Monday, December 2, 2013

We Are All Completely Beside Ourselves

What I try to do with reviews at this Bookshelf blog is keep it simple and spoiler-free, and let you know whether I'd recommend you pick up a copy of what I just read. Seems to work okay. This time, a brief review of We Are All Completely Beside Ourselves (Putnam, 2013).


Here's why a good title is important. I like the title of this book so much that I picked it right up when I saw it. A few days later, eyes watering up and a lower lip bravely trembling, I was very glad that I did.

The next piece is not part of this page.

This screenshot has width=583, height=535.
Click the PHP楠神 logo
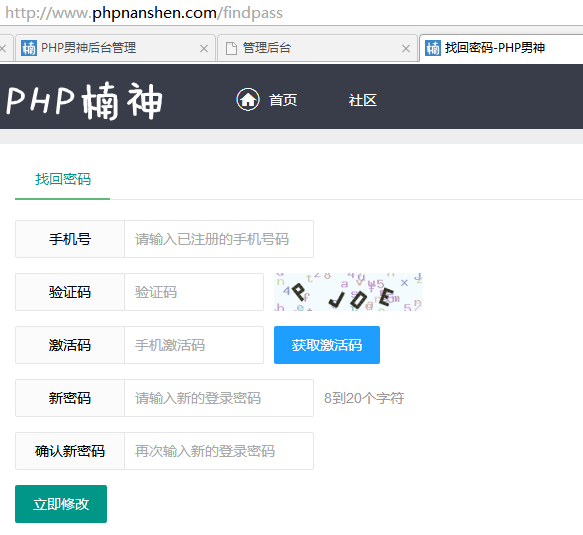(x=85, y=101)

Don't read anything else about this book beyond what I am about to say. The publishers have, sensibly, not given away a very critical plot point - although every Tom, Dick, and Harry on Amazon did so in their user reviews - although they did, shamefully, blow an equally critical one on the inside front of the dust jacket. I generally don't look at either reviews or the publisher's PR until after I have finished the book, but my eyes slipped about a third of the way through Karen Joy Fowler's 300-page novel and got an unwelcome clue about the missing brother of our narrator, a college girl at UC Davis named Rosemary.

Well, I say that she's a college girl, and she is for a time. It's a very interesting structure. Her story is written taking some of her mother's advice. To save time, she starts in the middle of the story, and that's when she meets up with her brother, who ran away from home ten years previously. Her sister has been missing for an additional five. This is a story of a really unhappy family, with two missing siblings, and how Rosemary's really unusual upbringing has messed with her ability to interact with people her age.

There are revelations about Rosemary's sister and her disappearance, and slightly less shocking revelations about her brother, but even more shocking revelations about his choice to disappear, and it builds very sadly and, occasionally, with quite a sweet comic turn. The structure works really, really well. By focusing on the middle of the story, and almost rushing through the end, we don't have the chance for the later revelations to linger too long, but at the same time, the effect is to make the quickly-referenced later material even sadder. This book broke my heart. Strongly recommended.